=== ACTIVITY ===
Examine the entries and show every line in which the word "Komunii" is found.

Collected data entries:
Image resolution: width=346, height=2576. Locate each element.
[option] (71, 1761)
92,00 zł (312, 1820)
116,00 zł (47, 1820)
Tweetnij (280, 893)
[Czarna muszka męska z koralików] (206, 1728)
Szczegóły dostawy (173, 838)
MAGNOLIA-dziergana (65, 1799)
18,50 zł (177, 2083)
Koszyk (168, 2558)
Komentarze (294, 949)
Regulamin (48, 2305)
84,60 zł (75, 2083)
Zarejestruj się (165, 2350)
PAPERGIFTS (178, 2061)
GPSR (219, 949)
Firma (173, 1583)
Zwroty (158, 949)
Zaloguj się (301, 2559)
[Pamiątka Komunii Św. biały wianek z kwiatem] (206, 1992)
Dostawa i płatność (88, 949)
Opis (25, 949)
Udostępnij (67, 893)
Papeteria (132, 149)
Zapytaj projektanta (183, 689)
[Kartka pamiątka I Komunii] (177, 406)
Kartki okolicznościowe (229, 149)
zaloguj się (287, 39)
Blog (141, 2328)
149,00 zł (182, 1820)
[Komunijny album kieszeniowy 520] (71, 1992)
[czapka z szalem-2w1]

=== SOLUTION BELOW ===
[Pamiątka Komunii Św. biały wianek z kwiatem] (206, 1992)
[Kartka pamiątka I Komunii] (177, 406)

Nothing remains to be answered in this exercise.